To date, these operating losses have been funded primarily from outside sources of invested capital and gross profits.  We have had, and we will likely continue to have, an ongoing need to raise additional cash from outside sources to fund our future operations. However, our ability to raise capital was adversely affected once FDA put a hold on our Athena trials in mid-2014, which had an adverse impact to stock price performance and our corresponding ability to restructure our debt.  More recently, a continued downward trend in our stock price resulting from general economic and industry conditions as well as the market’s unfavorable view of our recent equity financings (which financings were priced at a discount to market and included 100% warrant coverage) and our Nasdaq listing deficiency, have made it more difficult to procure additional capital on terms reasonably acceptable to us. The accompanying consolidated condensed financial statements have been prepared assuming that the Company will continue as a going concern. If we are unsuccessful in our efforts to raise outside capital in the near term, we will be required to significantly reduce our research, development, and administrative operations, including reduction of our employee base, in order to offset the lack of available funding.

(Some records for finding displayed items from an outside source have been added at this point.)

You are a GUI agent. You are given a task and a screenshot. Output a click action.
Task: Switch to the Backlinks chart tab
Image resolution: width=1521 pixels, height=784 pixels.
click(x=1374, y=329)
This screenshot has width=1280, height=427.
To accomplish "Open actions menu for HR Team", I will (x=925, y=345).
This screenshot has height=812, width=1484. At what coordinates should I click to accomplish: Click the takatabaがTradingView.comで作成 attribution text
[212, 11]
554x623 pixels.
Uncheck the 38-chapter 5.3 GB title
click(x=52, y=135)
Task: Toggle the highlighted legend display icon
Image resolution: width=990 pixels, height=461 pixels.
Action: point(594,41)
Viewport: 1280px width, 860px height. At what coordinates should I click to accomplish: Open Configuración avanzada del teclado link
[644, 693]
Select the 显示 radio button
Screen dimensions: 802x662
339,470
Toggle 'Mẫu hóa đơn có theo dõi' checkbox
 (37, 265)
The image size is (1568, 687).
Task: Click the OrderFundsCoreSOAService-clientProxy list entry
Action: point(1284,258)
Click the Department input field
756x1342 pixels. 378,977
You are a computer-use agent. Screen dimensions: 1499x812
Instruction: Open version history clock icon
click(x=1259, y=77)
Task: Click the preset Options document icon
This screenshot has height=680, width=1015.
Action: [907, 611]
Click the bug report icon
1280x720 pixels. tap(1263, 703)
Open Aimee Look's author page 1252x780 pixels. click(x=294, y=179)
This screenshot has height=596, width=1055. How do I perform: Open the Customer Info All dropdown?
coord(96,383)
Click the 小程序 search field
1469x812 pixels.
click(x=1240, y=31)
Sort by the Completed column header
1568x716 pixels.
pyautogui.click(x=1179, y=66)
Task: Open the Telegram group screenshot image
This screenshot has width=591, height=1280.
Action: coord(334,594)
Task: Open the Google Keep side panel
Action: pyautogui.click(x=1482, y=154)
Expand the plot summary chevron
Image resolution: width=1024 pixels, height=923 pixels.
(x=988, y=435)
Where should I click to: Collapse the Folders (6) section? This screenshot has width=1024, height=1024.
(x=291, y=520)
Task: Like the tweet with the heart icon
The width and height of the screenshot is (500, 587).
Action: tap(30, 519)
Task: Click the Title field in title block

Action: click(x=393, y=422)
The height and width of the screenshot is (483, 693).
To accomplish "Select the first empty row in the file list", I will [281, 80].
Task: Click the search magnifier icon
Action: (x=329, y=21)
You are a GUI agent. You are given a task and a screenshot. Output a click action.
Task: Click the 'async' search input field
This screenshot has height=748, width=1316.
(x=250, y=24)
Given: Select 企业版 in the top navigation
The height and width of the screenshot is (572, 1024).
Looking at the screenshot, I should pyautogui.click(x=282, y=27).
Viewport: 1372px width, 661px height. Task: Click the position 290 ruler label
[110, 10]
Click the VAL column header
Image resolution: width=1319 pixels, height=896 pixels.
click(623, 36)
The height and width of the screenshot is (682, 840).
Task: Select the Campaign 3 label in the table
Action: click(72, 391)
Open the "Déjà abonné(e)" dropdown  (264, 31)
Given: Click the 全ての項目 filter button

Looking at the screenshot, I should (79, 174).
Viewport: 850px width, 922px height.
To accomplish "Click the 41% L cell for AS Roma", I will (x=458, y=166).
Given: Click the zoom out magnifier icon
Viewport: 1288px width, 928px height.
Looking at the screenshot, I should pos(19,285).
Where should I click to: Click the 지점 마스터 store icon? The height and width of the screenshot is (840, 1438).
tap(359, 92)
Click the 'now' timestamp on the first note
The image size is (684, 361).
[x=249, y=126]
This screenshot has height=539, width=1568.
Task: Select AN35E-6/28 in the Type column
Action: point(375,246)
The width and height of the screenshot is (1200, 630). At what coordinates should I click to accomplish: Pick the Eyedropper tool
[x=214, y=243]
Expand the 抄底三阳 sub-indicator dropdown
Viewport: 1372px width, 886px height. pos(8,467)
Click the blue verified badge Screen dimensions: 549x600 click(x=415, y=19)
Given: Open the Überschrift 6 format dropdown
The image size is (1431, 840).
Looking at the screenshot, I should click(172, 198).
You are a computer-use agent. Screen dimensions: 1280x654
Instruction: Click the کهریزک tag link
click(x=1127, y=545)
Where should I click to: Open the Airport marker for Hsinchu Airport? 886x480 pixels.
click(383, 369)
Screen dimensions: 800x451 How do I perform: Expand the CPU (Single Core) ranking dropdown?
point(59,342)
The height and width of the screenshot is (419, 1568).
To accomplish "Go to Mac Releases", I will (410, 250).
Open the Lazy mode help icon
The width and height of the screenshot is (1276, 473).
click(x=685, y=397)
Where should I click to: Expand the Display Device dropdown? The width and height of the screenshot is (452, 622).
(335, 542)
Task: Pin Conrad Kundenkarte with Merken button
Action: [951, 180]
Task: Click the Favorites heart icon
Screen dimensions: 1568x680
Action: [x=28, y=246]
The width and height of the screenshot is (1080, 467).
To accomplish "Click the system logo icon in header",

We are pursuing financing opportunities in both the private and public debt and equity markets as well as through strategic corporate partnerships. We have an established history of raising capital through these platforms, and we are currently involved in negotiations with multiple parties. Our efforts in 2014 and 2015 to raise capital took longer than we initially anticipated. We expect to continue to utilize our cash and cash equivalents to fund operations at least through September of 2016, subject to minimum cash and cash liquidity requirements of the Loan and Security Agreement with the Lender, which requires that we maintain at least $5 million of cash on hand to avoid an event of default under the Loan and Security Agreement. We continue to seek additional cash through product revenues, strategic collaborations, and future sales of equity or debt securities. Although there can be no assurance given, we hope to successfully complete one or more additional financing transactions and corporate partnerships in the near-term. Without this additional capital, current working capital and cash generated from sales and containment of operating costs will not provide adequate funding for research, sales and marketing efforts, clinical and preclinical trials, and product development activities at their current levels. If sufficient capital is not raised, we will at a minimum need to significantly reduce or curtail our research and development and other operations, and this could negatively affect our ability to achieve corporate goals.
 
Specifically, we have prepared an operating plan that calls for us to reduce operations to focus almost entirely on one US clinical program and the supply of current products to existing or new distribution channels. In addition, as part of this plan, there would be minimal expenditures for ongoing scientific research, product development or clinical research. This impacts research and development headcount, external subcontractor expenditures, capital outlay and general and administrative expenditures related to the supervision of such activities. In parallel, we would significantly reduce administrative staff and salaries consistent with the overall reduction in scope of operations. In aggregate, such reductions could result in eliminations of roles for the majority of the Company’s current staff and the deferral or elimination of all ongoing development projects until such time that cash resources were available from operations or outside sources to re-establish development and growth plans. Management is currently reviewing contractual obligations related to the pre-clinical and clinical commitments along with minimum purchase requirements to include deferral of such commitments as part of this plan. While management is actively pursuing it’s near term financial and strategic alternatives it is also, in parallel, continuing to evaluate the timing of implementation of the alternative operating plan and the initiation of the identified reductions.